§ **Exercise text**
BEGIN

Days ago, I saw James on my vision. He’s in white, gone are his tattoos and he smiled at me. I wanted to hug him but I’m not even sure if either I’m hallucinating or day dreaming. Everyday I always thought of him and how painful it is that he died at such an early age of 28. 3 days after the holidays and a month before his 29th. He was ready. He knew he’s not going to live pass his 30s.. He made every second count. He lived crazily and sometimes recklessly. He was very loving to everybody. Then he died all of a sudden, peacefully in his sleep. His heart just quietly stopped due to an enlarged heart disease or cardiomegaly. Sorrow sank deep inside my blood. I am beyond words heartbroken Because of that event in his, it made my heart heavy, its like part of it had shattered Into pieces, now there’s a hole in it. He left it and i don’t think i could ever fix it. The scar would always remain. Every now and then I still couldn’t describe how much grief I’m in. 2009 is such a cruel year for me and probably is the worst year so far. It has been almost 2 years and everyday I am moving on. There’s nothing else I could do but wait for the right time when we meet in heaven. and In another life, we’ll chase a lot of stallion ducks, those that were really geese we ever come across because “they’re the biggest fucking ducks I’ve ever seen in my life!” Jimmy is like my male counterpart. We both have the same taste in music. we both love music of course! We were cool headed when we thought about ourselves but we have our warm hearted ways when we thought about others. I’m crazy. He’s insane. we’re both sarcastic. I’m a nerd. He’s a dork. we’re both weird. Yeah. too weird to live, too rare to die (sad he died ). and mostly, we’re both carefree, we never cared about how others would think about us and we’re a lot misunderstood by people who doesn’t know us. overall, both of us are dark yet light (fun). right now, I know he’s watching over me. Smiling at the crazy memories he left on the planet and upon me, upon his family and friends and upon everyone who loves him.

END

§ **Task instructions**
[1] Answer these from the remembrance of James:
(a) At what age did James die?
(b) What condition caused his heart to stop?
(c) Which year does the writer call the worst so far?
[2] Proceed with the remembrance of James, writing on from its final sentence.
The listing that follows is not needed for anything here.

§ **Recorded data**

BEGIN

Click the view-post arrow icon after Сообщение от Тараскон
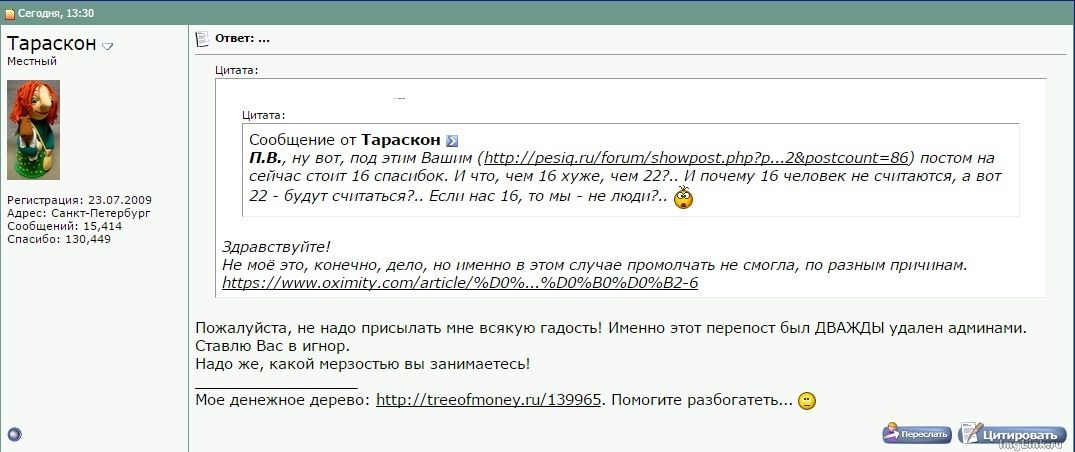The image size is (1075, 452). click(451, 141)
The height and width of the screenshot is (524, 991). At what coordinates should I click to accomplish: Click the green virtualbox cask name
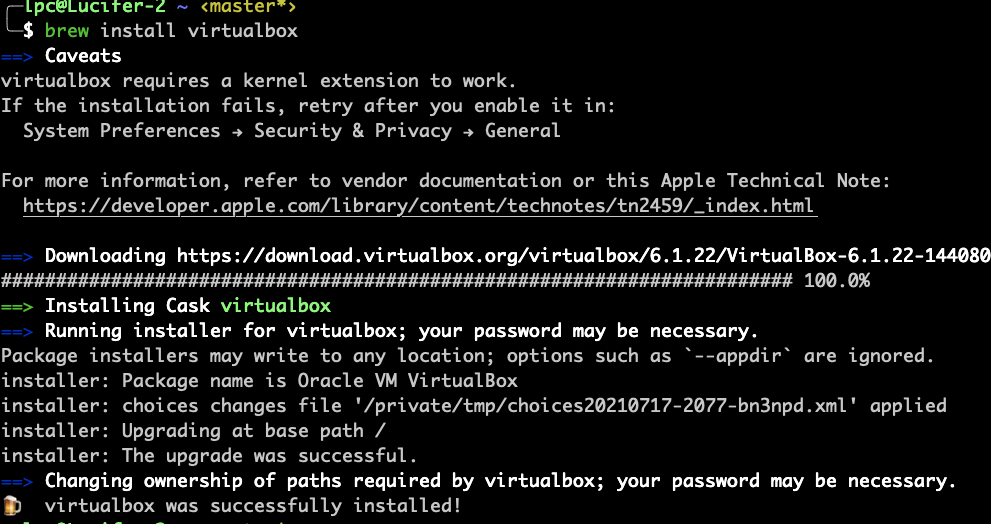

END

§ **Answers to each task**
[1]
(a) 28
(b) An enlarged heart disease, or cardiomegaly
(c) 2009

[2]
Just what brian said, “He’s got a pure soul. He was simply too beautiful and fragile to walk this earth for long. God touched him with the gift of art but not the gift of resilience to handle a harsh and cruel world.” He’s not dead. 28/12/09 was not the end of his time. That was the beginning of his new life. A life without worries, a life with no end, A life full of peace and light. A life where all things are bright and beautiful in a place of hope and no pain with perfect skies and no rain.
P.S Thinking about him laid to rest and writing this one feels much of a heavy melancholy. He shouldn’t be on that grave but I bet he’s happy now living in Heaven with G-d and His angels. and by that, I should be happy too. I am happy but Just most times, I wish a lot to wake up from this nightmare. Goodnight Jimmy, physically gone but emotionally, mentally never forgotten. forever in my mind, heart and soul. I miss you and will forever do miss you. I love you so very much man, I hope you can hear that from up there. Save me a hug when I see you. G-d bless your soul. R.I.P Rest in Peace, Rock in Paradise, Reborn in Progress, Return if Possible.
Now and then I try to find a place in my mind, where you can stay, you can stay awake forever.. Place and time always on my mind, I have so much to say but you’re so far away. Sleep tight, I’m not afraid. the ones that we love are here with me. lay away a place for me because as soon as I’m done I’ll be on my way to live eternally!! ♥
“In my dreams I’ll always see you soar above the sky.
In my heart there will always be a place for you for all my life..
I’ll keep a part Of you with me and everywhere I am there you’ll be.”
When I get to hear thunderstorms, Its probably you playing drums in Heaven.